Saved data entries

○ ○ ○ ○ ○ ○ ○

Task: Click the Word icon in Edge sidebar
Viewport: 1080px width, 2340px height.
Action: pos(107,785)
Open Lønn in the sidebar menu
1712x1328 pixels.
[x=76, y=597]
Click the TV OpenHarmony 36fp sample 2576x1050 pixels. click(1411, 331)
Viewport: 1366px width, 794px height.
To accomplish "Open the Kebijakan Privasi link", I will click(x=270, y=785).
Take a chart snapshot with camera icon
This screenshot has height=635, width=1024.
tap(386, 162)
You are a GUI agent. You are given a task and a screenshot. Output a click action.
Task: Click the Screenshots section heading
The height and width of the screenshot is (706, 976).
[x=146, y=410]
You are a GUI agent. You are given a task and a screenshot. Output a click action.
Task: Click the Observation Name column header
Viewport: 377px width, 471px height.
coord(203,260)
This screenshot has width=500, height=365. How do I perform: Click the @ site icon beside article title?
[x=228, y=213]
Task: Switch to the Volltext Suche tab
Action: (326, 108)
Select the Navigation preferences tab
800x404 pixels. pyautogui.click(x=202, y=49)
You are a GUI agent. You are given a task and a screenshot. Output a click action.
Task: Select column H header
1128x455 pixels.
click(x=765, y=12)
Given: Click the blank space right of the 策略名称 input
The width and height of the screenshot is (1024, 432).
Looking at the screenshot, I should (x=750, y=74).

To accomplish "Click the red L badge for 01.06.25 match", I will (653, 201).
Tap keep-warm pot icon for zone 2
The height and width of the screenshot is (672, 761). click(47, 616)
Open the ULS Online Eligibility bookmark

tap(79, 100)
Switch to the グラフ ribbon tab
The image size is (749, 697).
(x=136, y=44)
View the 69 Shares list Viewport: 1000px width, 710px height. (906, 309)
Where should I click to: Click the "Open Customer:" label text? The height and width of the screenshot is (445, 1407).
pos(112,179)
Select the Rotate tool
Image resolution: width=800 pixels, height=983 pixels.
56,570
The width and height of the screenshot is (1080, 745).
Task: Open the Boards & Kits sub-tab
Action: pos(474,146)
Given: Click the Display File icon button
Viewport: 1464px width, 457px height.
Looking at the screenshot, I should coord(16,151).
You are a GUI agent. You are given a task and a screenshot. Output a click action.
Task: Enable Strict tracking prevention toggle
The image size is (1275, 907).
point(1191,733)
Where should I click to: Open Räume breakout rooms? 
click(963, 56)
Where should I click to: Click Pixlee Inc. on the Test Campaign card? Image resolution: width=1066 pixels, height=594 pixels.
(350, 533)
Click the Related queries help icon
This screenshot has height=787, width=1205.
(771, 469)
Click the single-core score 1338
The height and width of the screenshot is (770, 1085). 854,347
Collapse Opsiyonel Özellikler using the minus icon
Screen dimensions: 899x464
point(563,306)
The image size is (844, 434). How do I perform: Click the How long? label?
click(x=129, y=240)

○ ○ ○ ○ ○ ○ ○

WORK INSTRUCTION:
Your answer must be a single number: the count of lines in the records that hold the word "header".

RESULT OF THE EXERCISE:
2